If you want to tell people who you think care that you've got sniffles, facebook, twitter or attach a pic on instagram.

2p spent.


----------



## nWo (Mar 25, 2014)

I think it's a good idea, might stop a lot of threads getting clogged up with off-topic chit chat and, as has been said, stop some threads being created.

If we're then given the option to disable it, then everybody wins :thumb:


----------



## DappaDonDave (Dec 2, 2013)

> I think it's a good idea, might stop a lot of threads getting clogged up with off-topic chit chat and, as has been said, stop some threads being created.
> 
> If we're then given the option to disable it, then everybody wins :thumb:


Yeah, but did you see the ****nal score?


----------



## nWo (Mar 25, 2014)

DappaDonDave said:


> Yeah, but did you see the ****nal score?

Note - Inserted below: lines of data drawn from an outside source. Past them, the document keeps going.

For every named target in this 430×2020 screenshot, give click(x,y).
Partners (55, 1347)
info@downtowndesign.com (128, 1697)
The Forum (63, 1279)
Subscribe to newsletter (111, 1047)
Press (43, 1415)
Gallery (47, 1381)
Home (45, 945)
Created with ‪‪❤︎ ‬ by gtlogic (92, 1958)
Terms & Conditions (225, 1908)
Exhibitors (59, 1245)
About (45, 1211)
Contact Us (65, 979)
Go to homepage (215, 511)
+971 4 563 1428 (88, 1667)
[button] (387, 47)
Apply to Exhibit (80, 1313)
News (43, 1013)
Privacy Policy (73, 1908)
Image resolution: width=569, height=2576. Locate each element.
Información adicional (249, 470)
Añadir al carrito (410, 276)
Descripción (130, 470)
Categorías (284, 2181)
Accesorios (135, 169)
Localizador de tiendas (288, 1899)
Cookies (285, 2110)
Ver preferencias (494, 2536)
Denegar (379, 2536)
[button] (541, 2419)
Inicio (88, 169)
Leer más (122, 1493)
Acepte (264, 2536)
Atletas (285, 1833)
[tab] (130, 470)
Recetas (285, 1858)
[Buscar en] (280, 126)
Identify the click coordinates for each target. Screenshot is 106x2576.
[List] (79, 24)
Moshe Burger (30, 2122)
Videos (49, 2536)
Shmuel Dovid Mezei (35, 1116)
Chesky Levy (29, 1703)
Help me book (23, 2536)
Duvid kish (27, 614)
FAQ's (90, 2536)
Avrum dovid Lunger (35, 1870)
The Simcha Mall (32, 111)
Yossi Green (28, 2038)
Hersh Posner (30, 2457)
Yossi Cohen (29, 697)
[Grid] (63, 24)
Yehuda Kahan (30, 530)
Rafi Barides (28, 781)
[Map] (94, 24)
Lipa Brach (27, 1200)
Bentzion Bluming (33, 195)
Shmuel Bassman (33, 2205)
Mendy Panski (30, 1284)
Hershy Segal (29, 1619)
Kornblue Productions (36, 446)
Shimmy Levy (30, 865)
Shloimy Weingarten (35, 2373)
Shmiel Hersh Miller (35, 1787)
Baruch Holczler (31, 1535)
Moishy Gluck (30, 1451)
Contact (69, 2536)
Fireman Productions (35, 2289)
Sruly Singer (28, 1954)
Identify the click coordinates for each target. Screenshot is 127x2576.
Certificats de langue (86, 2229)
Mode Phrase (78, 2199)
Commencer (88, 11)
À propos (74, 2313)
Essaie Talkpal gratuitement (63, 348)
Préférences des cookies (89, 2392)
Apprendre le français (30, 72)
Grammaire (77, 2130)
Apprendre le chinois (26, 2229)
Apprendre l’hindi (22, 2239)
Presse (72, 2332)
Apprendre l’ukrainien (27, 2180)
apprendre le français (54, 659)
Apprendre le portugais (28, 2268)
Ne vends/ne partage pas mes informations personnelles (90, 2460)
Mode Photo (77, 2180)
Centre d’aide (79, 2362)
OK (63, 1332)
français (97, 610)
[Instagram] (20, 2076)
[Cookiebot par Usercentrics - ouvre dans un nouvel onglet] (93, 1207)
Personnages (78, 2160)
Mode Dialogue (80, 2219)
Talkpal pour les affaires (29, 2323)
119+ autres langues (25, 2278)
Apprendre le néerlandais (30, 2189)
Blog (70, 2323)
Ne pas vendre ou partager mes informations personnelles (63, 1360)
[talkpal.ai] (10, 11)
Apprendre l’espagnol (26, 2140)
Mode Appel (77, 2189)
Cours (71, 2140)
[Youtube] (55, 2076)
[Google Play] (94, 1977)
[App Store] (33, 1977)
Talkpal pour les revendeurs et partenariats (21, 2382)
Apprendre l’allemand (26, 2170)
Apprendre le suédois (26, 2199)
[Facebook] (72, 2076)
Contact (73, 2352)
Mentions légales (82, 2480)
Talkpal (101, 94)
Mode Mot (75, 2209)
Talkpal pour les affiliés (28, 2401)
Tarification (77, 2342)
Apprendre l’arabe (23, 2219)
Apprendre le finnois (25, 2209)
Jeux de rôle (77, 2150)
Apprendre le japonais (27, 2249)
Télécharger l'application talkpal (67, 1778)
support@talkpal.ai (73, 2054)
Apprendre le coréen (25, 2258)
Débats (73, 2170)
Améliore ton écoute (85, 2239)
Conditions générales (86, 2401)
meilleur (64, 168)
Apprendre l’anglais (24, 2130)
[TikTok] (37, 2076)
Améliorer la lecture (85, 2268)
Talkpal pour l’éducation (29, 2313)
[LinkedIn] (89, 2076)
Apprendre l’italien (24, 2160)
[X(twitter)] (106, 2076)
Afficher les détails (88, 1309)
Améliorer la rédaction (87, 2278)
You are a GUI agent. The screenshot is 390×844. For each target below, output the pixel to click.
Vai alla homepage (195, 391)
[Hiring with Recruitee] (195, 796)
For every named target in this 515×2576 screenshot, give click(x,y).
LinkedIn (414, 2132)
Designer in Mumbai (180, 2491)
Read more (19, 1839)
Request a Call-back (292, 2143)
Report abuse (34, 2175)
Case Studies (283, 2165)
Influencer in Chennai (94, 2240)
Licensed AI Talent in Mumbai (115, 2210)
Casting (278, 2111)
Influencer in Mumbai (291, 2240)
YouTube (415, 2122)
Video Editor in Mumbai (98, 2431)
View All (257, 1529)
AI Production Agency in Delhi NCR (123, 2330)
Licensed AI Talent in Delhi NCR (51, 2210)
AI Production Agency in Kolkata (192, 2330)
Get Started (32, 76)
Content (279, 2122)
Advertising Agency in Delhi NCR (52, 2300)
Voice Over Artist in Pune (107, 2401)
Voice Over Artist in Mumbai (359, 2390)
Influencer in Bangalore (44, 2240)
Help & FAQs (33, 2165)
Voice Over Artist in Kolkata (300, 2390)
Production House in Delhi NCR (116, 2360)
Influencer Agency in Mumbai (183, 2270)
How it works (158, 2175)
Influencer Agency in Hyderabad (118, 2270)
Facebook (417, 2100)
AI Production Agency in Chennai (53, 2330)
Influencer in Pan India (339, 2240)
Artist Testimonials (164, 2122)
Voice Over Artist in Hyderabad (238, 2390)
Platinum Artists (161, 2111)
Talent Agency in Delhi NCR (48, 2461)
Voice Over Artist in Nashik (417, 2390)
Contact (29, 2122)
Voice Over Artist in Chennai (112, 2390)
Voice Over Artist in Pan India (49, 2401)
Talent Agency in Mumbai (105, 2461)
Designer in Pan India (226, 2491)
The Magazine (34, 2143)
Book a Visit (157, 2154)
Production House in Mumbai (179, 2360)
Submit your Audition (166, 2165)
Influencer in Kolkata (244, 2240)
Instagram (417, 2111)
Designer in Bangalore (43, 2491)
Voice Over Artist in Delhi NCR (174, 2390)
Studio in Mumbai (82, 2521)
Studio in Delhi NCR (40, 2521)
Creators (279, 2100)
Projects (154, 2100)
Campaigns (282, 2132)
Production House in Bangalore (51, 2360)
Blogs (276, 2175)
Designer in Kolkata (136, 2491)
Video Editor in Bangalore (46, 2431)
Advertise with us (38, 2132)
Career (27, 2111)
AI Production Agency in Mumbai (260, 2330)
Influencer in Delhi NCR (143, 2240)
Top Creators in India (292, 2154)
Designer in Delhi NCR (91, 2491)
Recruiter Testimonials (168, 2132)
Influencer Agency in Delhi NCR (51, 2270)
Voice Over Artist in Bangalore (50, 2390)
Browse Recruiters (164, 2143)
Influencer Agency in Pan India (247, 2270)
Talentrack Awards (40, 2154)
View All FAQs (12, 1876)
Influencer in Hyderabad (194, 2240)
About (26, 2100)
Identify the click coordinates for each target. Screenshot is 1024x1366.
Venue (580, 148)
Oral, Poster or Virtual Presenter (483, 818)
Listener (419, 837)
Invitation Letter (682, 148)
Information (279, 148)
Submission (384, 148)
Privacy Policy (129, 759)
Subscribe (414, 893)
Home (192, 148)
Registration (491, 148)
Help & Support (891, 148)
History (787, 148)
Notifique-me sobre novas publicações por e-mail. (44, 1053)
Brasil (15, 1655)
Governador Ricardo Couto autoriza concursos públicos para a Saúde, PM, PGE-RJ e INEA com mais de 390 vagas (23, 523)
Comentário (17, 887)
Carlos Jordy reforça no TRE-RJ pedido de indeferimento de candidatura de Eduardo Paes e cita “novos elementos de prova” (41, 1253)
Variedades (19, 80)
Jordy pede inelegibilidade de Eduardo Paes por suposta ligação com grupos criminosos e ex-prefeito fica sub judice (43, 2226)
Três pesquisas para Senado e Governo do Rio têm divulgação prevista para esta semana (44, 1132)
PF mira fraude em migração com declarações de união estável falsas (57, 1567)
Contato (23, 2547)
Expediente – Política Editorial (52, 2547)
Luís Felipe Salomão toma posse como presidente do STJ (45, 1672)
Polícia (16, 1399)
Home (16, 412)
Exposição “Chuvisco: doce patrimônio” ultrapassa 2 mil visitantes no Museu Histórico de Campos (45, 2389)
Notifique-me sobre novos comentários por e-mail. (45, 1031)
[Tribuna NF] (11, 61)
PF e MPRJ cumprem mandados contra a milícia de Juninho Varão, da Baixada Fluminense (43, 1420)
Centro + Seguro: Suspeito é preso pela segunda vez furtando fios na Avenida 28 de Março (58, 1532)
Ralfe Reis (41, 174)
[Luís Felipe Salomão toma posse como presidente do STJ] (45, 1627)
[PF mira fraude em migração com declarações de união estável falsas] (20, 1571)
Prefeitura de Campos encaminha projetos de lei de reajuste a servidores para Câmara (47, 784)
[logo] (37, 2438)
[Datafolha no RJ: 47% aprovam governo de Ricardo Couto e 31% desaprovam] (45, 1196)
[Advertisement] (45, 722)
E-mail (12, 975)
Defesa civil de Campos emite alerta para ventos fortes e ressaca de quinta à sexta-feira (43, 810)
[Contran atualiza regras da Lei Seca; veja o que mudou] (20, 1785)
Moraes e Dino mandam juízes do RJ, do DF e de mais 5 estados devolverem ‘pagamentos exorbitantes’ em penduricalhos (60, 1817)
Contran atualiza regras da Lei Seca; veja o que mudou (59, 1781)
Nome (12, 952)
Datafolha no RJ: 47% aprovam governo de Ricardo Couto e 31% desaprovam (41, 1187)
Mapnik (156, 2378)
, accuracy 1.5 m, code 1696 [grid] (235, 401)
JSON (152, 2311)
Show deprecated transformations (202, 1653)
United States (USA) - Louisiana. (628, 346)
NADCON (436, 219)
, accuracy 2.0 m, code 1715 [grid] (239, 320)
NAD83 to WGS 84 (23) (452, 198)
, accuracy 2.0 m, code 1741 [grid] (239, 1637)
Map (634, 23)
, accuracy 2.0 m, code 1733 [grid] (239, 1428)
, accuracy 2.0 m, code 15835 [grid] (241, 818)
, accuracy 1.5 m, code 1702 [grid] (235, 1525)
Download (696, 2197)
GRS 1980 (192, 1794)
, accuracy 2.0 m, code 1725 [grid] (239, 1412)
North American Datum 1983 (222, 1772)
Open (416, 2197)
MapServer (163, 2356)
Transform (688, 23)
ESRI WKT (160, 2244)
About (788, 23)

****nal? Pissnal? Wanknal?


----------



## DappaDonDave (Dec 2, 2013)

Bumnal...


----------



## TrailerParkBoy (Sep 20, 2011)

the mighty gooners


----------



## lukeyybrown1 (Jun 4, 2014)

I don't actually have the flu haha

I personally think it's a good idea

Rather than threads having off topic general convo


----------



## Archaic (Mar 8, 2010)

There was talk of a Live chat feature years ago. It didn't take off though, and would be impossible to moderate.


----------



## xpower (Jul 28, 2009)

Not a bad idea TBH.


----------



## Dan94 (Dec 29, 2013)

Why not just make a thread called shoutbox


----------